* [ABOUT THIS EXERCISE]:
Reproduce word for word the line holding "Where should I" and all lines after it in the data, through the end, leaving out pictures.

* [SOURCE MATERIAL]:
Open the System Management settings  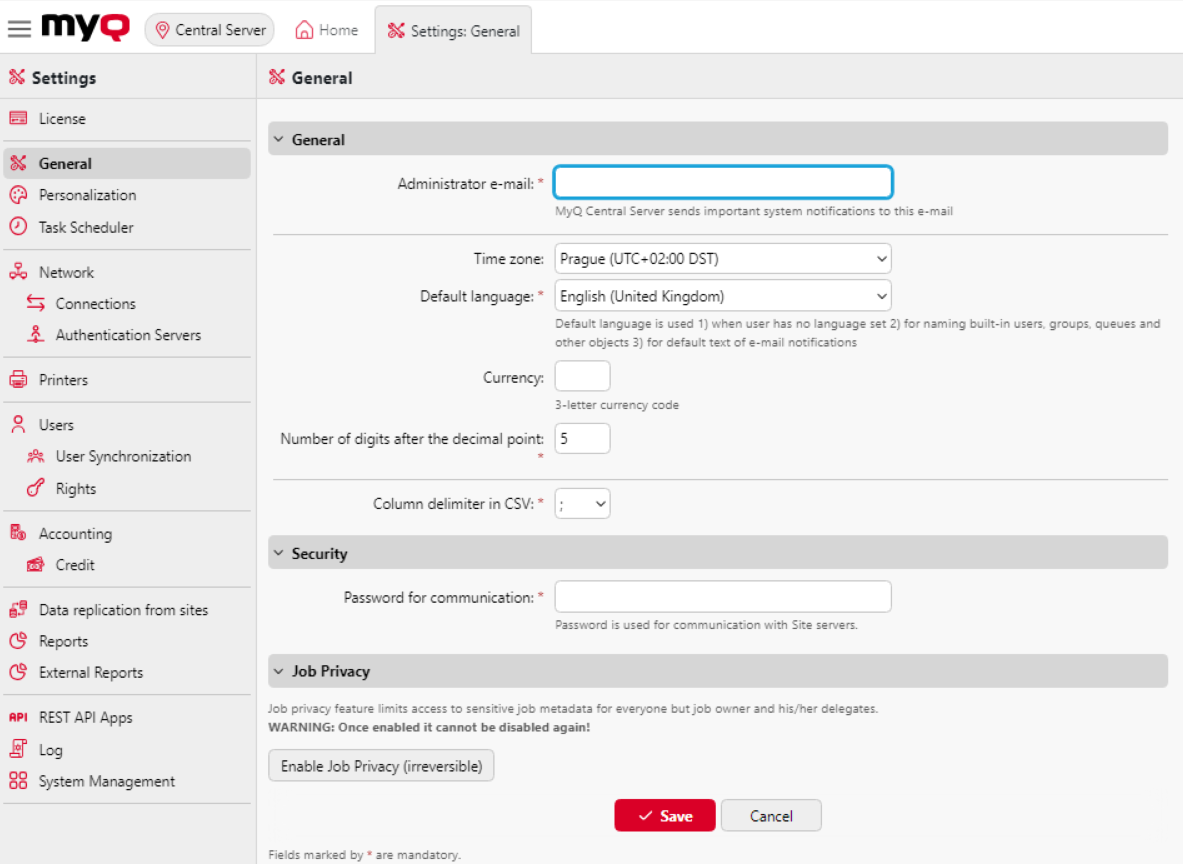pos(16,781)
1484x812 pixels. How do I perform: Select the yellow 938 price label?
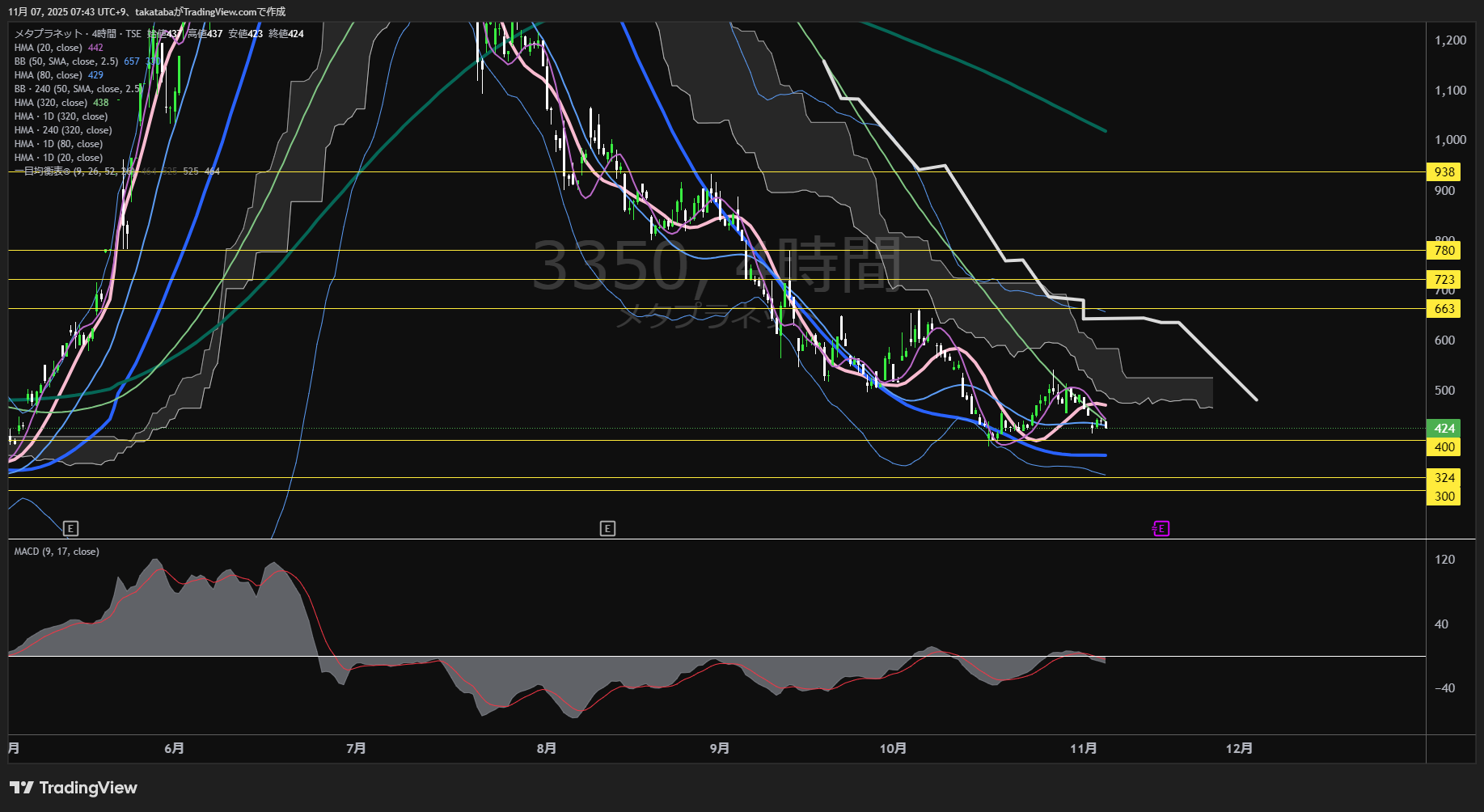pyautogui.click(x=1444, y=172)
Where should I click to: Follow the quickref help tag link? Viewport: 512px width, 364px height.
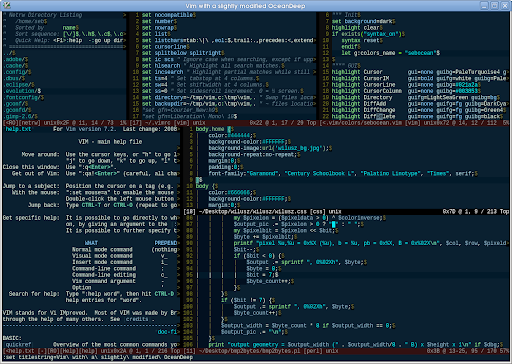point(19,344)
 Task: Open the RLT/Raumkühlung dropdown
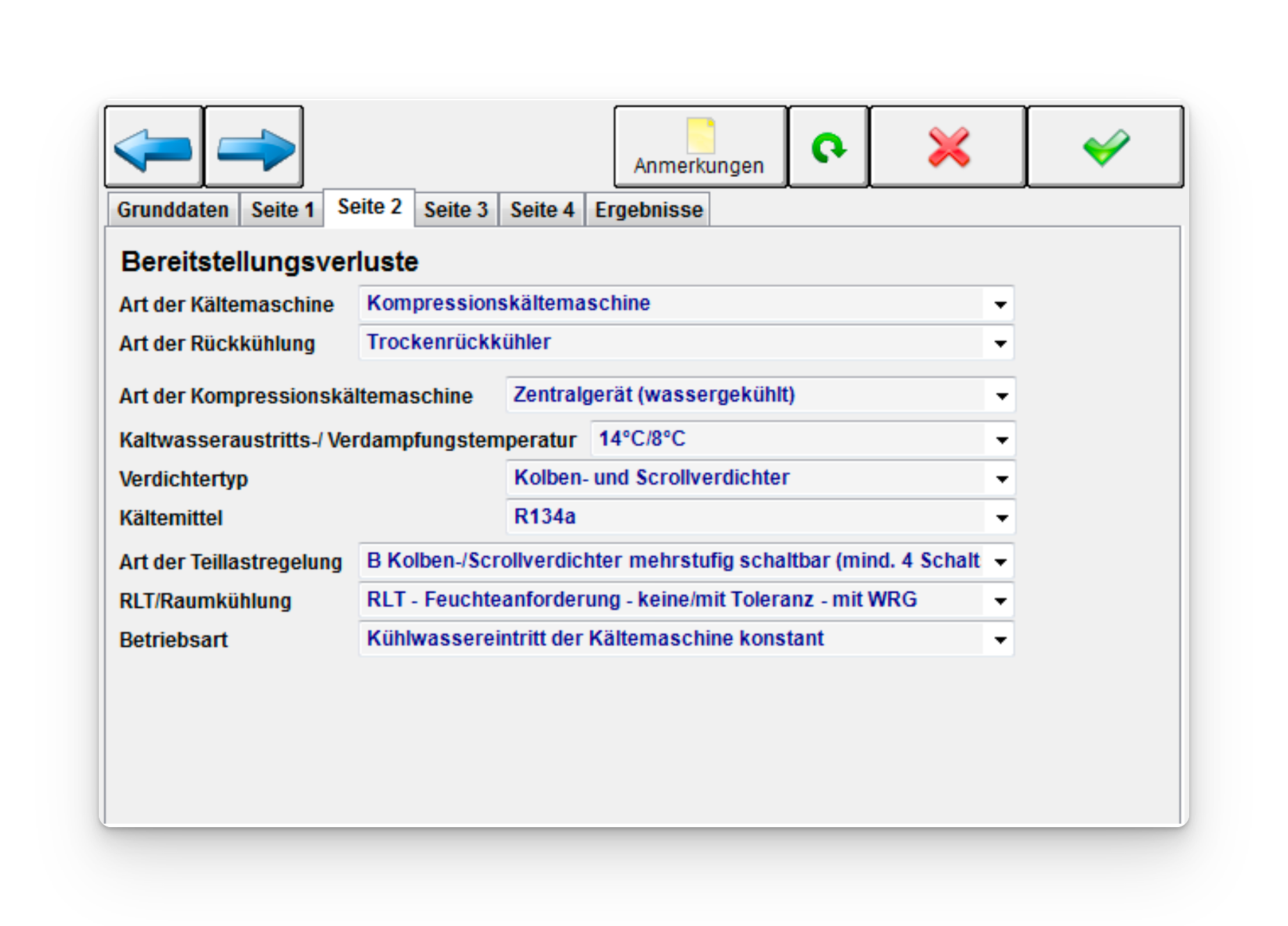click(x=1000, y=601)
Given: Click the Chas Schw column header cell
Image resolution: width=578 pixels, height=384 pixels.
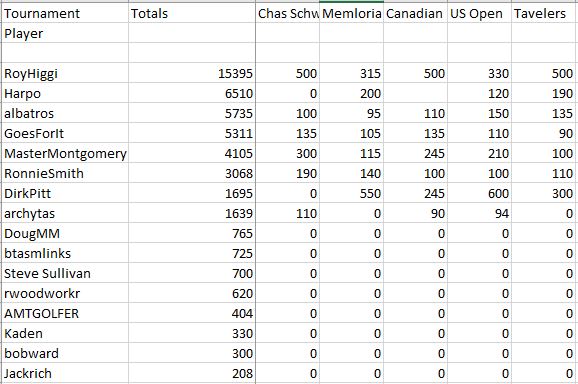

* [FINISHED TASK]:
Where should I click to: Follow the quickref help tag link? Viewport: 512px width, 364px height.
point(19,344)
 Task: Open the RLT/Raumkühlung dropdown
click(x=1000, y=601)
Given: Click the Chas Schw column header cell
Image resolution: width=578 pixels, height=384 pixels.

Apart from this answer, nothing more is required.